Someone asked me recently, “what’s the most frequent change question you get asked?”. It wasn’t that hard to answer. “ Why didn’t that last change make any difference?” I replied.
I hear this virtually any time I am working with an organisation designing their change programme, or working with employees on how to cope with the change’s around them. Interestingly it is frequently asked by employees (more so than line managers). Employees take the changes that we announce very seriously. It’s not only because many of them are most affected by the change, but most of them take the fact that their leaders are there to lead quite seriously. Over the years I have met many “change-jaundiced” employees who have seen so many changes deliver so little that they ignore the latest change (lets face it history has shown them its not worth bothering about) or even treat it with contempt. Of course these people then become the target of bright new managers who want “change-agile” employees and whose mind-set is “if you don’t want to change, don’t stay on board”
In private many senior executives will tell you that the last change didn’t deliver everything that was needed. Short term it may have delivered some bottom line savings through reduced numbers or outsourcing, but the real wins of culture change, efficiency gains and innovative thinking often don’t materialise.
There are a number of key reasons’ why change fail’s to deliver so lets explore a couple here.
Change Management Mentality; “It’s just a task”
Many businesses see change as a technical project such as new IT, new production lines or a new system or process. They focus on the technical or task aspects of the change and plan the steps involved with physical installation, re-building or the new paperwork etc and believe that good project planning principles are all that is needed.
In my experience the success or failure of change is largely “belief” based. Belief in the hearts and minds of the people who use the IT, run the production lines or use the process or system. You cannot programme belief through a change management bar-chart. Unless your people “get-it” it is unlikely that they will use it or do it, whatever that it may be.

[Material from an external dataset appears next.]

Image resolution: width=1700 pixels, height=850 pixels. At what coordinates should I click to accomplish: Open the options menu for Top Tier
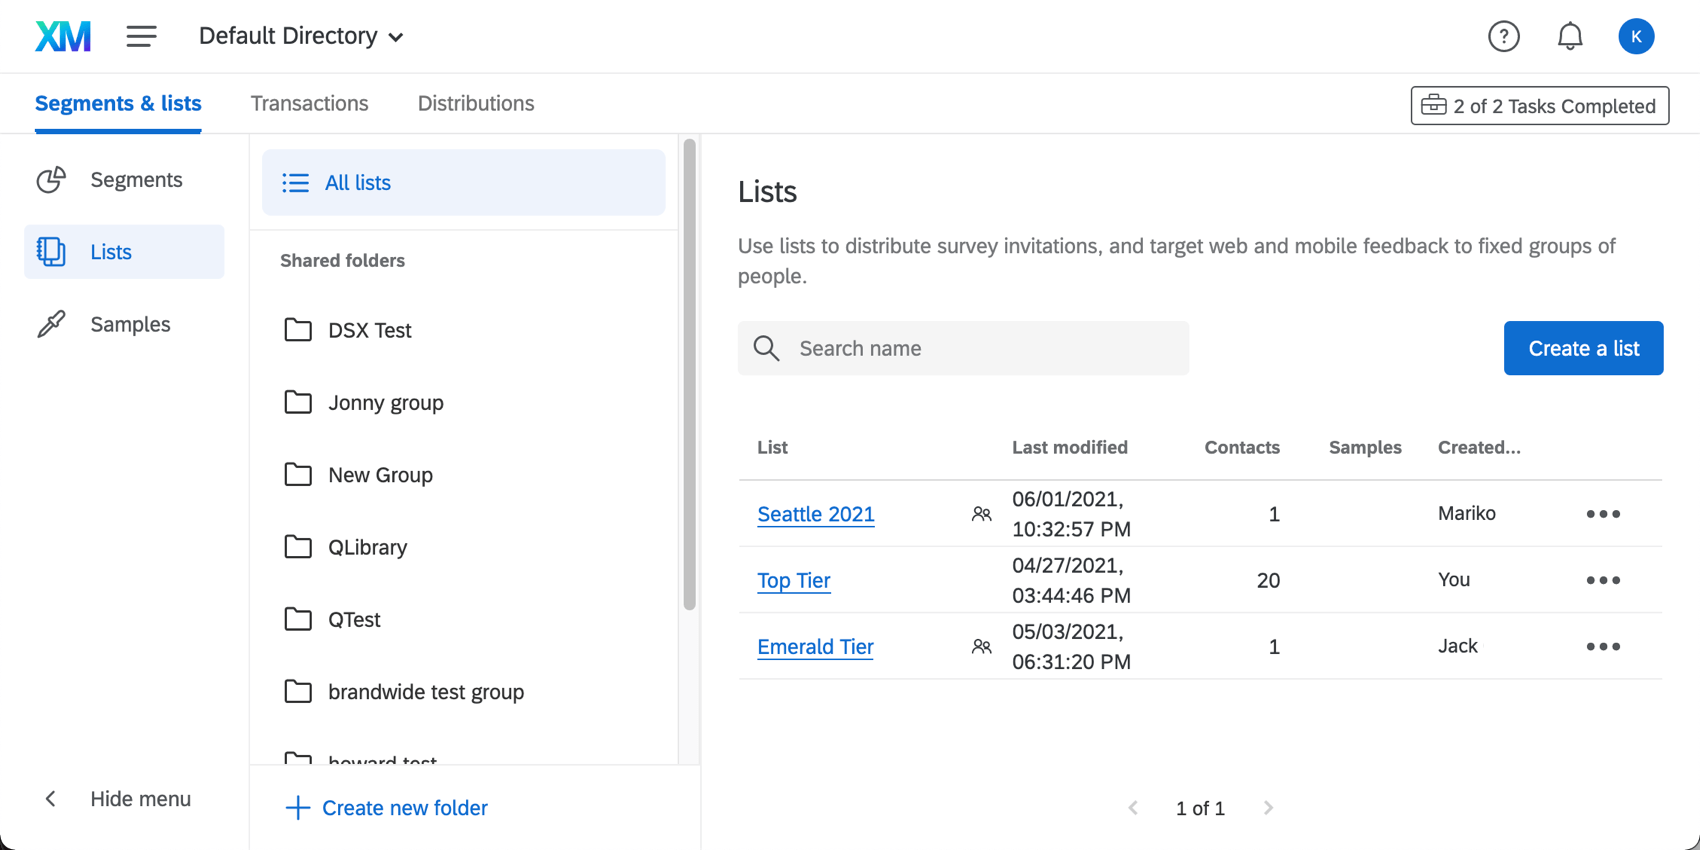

But people often say in response to this, “but we’ve built training in to the plan, and that’s about people”, and I often reply “is it?”. Most training is just another part of the process, another task step. If the training is “how do you” in style i.e. it is telling you how to use the system, run the line or enter your data in the new IT, then it is not addressing the vital “Why”. Knowing why we are changing, the intent behind the change, why it’s needed and what it will mean creates belief, not training. Training is a ‘How’, not a ‘Why’.

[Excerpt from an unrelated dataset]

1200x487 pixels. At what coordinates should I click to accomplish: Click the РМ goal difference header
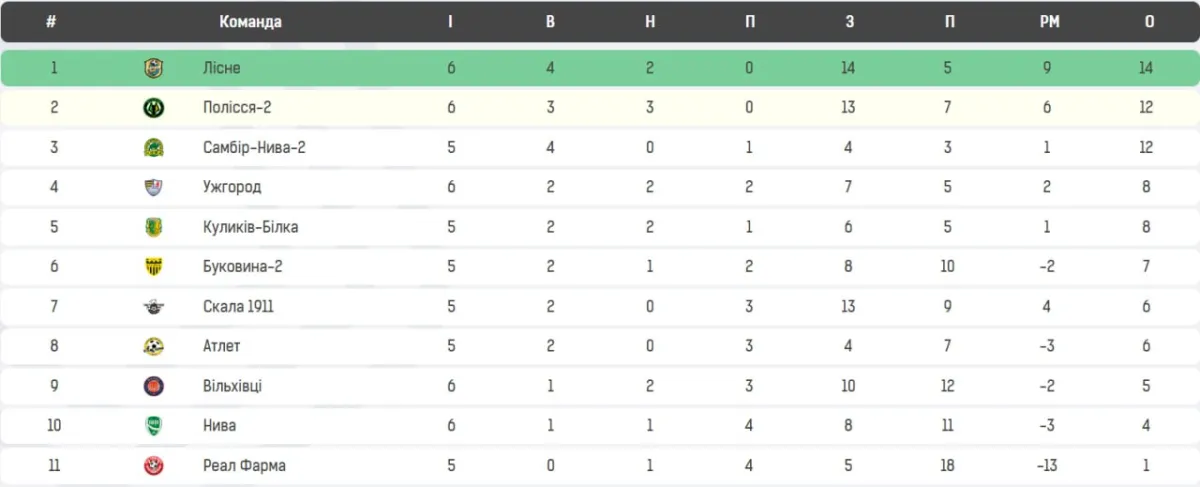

And going back to process style training, lets face it if, you don’t take any belief in to the training with you it’s unlikely that you will take on half of what you are told. So if the training people is meant to get people on board then its too late. People need to be on board before they get to the training.
Many companies confuse training or learning and development with “Organisational Design” because of the belief that training is the change and fail to get real results as a result. So while training is a vital tool in your change programme it is not all it takes to have your change accepted or acted upon.
Empowered for a day; changing style for the sake of change
Some businesses launch in to change with a new found interest in their people that some employees can find quite scary! One minute you are happily doing your job and the next minute, every leader around descends upon you telling you that your voice is vital to the success of the change, only to disappear again once the initiative is over.
One of the standard questions in our on-line change readiness survey is “are your people empowered and involved in the business?” Leaders sometimes read that and think that it means that they should be and kick off their change programme with lots of involvement and use of the empowerment word. In case you’re wondering, I’m not advocating either way (but I always think that anyone who rushes off and does it for change is guiltily thinking they should be doing it anyway).
The key thing here is being congruent with the way you run the organisation day in day out. If you don’t seek opinions at any other time of the year, then don’t demand them as part of a change programme, you will only create unease and suspicion.
However, if you are looking to change your culture and leadership style (yes they are heavily inter-related) then a time of change is a good way to introduce that new style and develop that new culture. Any major change is going to have an impact on your culture (whether you want it to or not), so why not choose the change in culture that you want? A change of office, a new company-wide IT platform or a re-branding exercise for example, will all impact on your culture, and should be treated as a culture change programme like any other with appropriate leadership style and action used during the programme to re-enforce the new way of working required.
The fact that change is happening will mean that people notice the change in leadership style and associate it with the new world you are taking them to.
All you have to do is maintain that new style after you’ve moved office, installed the IT or launched that brand.
A time of change is a great time to change!